While the industry faces a complex regulatory landscape in the United States due to the sunsetting of key residential tax credits and new trade tariffs, global growth remains aggressive. In 2026, global installed capacity is expected to surpass 1,000 GW, making solar PV generation larger than both wind and nuclear power for the first time.
1. Financial Strength and Balance Sheet
First Solar wins this category without contest. The company closed FY2025 with $9.54 billion in shareholder equity, $2.80 billion in cash, and total liabilities that fell 8.77% year over year. Operating cash flow reached $2.06 billion, up 68.89% year over year. The balance sheet is stable and actively strengthening.
Enphase tells a different story. FY2025 operating cash flow collapsed 73.42% year over year to $136.54 million, and free cash flow dropped 80.02% to $95.90 million. Tariffs hit Q4 gross margin by 5.1 percentage points, and Q1 2026 guidance already bakes in about another 5 percentage points of tariff drag. SolarEdge carries $1.75 billion in total liabilities against only $427 million in equity, and shareholder equity dropped 35.07% year over year.

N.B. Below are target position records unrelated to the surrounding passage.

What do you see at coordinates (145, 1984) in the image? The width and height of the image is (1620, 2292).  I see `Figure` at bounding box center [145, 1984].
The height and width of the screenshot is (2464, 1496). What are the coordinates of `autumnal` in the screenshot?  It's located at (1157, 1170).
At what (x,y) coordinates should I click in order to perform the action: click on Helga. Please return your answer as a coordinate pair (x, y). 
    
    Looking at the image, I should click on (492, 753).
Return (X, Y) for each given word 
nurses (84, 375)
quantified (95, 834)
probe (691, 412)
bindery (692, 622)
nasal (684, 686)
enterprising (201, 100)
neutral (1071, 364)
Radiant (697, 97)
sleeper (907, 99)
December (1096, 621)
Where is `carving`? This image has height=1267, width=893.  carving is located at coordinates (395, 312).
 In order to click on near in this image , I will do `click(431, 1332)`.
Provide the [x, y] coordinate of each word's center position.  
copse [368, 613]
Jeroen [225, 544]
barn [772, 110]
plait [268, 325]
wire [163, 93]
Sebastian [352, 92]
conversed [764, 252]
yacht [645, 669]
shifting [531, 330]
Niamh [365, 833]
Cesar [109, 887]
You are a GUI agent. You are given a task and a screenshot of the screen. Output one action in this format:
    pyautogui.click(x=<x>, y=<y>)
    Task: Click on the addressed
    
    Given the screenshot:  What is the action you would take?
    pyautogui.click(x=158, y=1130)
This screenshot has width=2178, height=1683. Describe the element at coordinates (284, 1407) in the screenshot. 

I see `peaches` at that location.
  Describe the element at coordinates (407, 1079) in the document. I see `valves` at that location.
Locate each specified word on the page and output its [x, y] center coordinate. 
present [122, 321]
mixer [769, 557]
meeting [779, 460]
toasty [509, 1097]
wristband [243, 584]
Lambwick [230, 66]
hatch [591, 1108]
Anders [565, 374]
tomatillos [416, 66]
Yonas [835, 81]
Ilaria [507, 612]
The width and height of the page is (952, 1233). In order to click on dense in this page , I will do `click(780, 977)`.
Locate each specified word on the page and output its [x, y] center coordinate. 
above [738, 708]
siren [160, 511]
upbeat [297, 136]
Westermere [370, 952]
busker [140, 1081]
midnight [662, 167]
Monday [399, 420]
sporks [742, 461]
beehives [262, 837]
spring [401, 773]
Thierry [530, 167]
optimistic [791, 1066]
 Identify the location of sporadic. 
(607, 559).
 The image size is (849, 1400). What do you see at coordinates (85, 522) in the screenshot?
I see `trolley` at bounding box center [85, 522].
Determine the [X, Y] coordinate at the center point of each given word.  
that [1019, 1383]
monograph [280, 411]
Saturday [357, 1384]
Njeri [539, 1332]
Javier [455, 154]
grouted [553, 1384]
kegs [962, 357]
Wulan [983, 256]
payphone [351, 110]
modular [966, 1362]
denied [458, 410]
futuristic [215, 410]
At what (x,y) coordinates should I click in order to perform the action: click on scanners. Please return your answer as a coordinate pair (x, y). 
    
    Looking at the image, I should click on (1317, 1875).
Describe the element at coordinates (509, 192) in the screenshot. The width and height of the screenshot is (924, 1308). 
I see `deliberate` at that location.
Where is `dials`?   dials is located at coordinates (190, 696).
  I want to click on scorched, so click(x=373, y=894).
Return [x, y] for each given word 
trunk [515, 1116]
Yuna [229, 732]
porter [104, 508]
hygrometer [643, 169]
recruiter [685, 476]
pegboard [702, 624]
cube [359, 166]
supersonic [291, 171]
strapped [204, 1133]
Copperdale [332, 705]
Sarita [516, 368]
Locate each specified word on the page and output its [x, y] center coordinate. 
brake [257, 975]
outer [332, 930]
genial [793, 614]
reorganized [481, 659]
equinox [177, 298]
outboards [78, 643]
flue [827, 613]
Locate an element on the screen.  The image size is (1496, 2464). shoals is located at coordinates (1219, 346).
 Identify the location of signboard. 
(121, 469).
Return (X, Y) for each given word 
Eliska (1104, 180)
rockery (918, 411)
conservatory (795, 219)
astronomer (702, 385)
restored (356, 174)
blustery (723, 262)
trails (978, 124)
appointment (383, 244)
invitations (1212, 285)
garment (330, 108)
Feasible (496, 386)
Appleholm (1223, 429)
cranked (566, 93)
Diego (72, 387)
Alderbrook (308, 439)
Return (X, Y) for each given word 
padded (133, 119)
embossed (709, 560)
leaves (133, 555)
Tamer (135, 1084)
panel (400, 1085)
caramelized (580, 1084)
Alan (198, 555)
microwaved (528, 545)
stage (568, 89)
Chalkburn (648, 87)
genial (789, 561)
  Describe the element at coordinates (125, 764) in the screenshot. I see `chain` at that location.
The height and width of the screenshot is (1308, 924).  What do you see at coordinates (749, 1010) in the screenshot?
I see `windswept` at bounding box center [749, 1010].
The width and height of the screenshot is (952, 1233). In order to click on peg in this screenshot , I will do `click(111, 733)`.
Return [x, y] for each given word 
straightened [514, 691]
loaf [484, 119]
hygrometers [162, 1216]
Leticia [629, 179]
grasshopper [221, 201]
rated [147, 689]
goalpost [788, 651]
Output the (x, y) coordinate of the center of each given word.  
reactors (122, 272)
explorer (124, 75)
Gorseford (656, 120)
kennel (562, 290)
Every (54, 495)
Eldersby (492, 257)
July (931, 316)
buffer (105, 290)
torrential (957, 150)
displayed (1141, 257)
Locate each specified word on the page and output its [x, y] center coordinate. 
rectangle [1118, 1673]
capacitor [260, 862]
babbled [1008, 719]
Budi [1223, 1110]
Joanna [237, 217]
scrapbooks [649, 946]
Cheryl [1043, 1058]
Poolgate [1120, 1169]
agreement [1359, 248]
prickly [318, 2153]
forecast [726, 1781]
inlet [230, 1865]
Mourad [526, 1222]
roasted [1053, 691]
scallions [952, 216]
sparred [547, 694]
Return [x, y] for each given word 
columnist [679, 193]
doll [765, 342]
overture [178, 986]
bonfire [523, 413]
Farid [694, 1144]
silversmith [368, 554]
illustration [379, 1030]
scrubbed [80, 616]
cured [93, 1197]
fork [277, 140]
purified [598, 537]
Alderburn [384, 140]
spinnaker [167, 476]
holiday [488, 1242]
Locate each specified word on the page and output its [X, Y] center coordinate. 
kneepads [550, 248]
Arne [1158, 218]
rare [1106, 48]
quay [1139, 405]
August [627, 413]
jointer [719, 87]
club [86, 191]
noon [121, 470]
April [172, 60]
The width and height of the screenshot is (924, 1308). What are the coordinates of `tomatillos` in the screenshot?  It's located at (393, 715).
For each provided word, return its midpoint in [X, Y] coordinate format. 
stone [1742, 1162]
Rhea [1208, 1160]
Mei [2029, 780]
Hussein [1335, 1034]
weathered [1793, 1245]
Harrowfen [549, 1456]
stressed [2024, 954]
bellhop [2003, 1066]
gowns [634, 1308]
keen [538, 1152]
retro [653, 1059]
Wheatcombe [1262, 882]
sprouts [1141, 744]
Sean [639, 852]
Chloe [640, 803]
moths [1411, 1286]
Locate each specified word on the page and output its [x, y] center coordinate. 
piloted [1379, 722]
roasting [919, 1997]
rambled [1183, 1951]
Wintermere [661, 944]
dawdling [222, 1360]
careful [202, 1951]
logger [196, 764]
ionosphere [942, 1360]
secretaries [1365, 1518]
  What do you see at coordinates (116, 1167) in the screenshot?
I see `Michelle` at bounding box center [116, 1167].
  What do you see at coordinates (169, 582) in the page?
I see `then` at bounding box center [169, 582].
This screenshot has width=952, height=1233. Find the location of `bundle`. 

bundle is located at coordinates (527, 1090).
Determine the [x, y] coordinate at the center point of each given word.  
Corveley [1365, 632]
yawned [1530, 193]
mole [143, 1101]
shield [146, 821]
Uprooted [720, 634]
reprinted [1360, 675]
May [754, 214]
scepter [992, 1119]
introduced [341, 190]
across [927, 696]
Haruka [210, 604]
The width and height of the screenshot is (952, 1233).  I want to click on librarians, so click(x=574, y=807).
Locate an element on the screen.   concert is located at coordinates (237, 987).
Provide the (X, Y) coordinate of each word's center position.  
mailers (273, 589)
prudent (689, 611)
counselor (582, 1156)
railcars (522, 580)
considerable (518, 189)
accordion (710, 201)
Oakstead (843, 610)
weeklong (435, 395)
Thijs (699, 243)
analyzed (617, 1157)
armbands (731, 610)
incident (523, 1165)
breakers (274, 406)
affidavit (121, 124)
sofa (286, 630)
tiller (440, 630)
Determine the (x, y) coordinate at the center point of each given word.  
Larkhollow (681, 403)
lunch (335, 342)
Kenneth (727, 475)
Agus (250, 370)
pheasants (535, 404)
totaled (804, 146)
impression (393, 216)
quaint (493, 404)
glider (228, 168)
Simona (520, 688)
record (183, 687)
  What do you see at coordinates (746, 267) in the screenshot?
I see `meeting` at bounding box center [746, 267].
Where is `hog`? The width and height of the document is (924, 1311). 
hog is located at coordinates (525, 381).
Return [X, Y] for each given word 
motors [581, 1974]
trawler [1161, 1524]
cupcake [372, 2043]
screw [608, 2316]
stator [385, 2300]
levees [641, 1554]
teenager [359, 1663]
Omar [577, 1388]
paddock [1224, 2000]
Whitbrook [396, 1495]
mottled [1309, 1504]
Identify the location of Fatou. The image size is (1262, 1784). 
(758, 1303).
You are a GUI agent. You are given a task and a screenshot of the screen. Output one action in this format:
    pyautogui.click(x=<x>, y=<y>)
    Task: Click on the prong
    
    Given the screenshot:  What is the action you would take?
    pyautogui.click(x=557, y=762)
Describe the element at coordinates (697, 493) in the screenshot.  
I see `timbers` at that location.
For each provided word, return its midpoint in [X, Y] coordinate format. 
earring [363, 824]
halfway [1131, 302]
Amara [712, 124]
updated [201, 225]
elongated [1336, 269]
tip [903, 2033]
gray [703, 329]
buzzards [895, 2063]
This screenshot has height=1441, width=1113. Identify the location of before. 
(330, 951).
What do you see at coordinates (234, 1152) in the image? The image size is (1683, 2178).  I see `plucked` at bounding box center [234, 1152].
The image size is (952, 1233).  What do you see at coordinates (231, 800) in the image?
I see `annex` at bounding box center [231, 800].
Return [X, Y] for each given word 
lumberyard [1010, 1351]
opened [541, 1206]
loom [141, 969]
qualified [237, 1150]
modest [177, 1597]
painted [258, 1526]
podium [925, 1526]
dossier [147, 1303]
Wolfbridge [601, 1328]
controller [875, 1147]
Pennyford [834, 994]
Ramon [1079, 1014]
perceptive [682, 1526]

Its operating cash flow only just turned positive in FY2025 at $104.26 million, versus negative $313.32 million in FY2024.
Winner: First Solar.
2. Profitability and Earnings Quality
First Solar generated $1.53 billion in net income in FY2025, up 18.28% year over year, on revenue of $5.22 billion, up 24.09%. FY2025 EPS came in at $14.21. Q4 net income alone rose 32.5% year over year to $520.88 million. The company carries a contracted backlog of 53.7 GW valued at $16.4 billion as of Q3 2025, providing visibility that neither rival can match.
Enphase returned to modest profitability in FY2025 with net income of $172.13 million, up 67.68% year over year, but Q4 operating income fell 59.06% year over year to $22.44 million and Q4 net income dropped 37.72%. SolarEdge posted a full-year net loss of $405.45 million in FY2025, with a non-GAAP gross margin of just 23.3% in Q4 and GAAP operating losses continuing. A company losing money at this scale disqualifies itself from retirement portfolios.
Winner: First Solar.
3. Long-Term Track Record and Volatility
Over the past year, First Solar is up 51.2%. Over five years, shares have gained 141.4%. Enphase has shed 38.2% over the past year and has lost 78.4% over five years. It cratered 27.3% in the past month alone. SolarEdge is up 202.6% over one year. That’s impressive on the surface, but it has shed 85.2% over five years and fell 8.4% in just the past week. That one-year gain reflects a bounce off deeply distressed lows rather than durable compounding.
First Solar’s domestic U.S. manufacturing footprint (five facilities including a new Louisiana plant, with South Carolina announced) insulates it from the Chinese supply chain exposure that pressures both rivals. Its Section 45X manufacturing tax credit benefits remain intact through the end of the decade.
Winner: First Solar.
Verdict
SolarEdge is a speculative turnaround trade for investors who can tolerate ongoing losses, a leveraged balance sheet, and violent price swings. Enphase is a fallen-angel story with unresolved tariff risk and shrinking cash flows remaining key concerns for retirement-focused investors.
First Solar is the only solar stock in this group with consistent profitability, a fortress balance sheet, positive and growing cash flow, and a manufacturing moat that competitors cannot replicate quickly. For retirement-focused investors prioritizing durability, First Solar presents the strongest fundamentals among the three.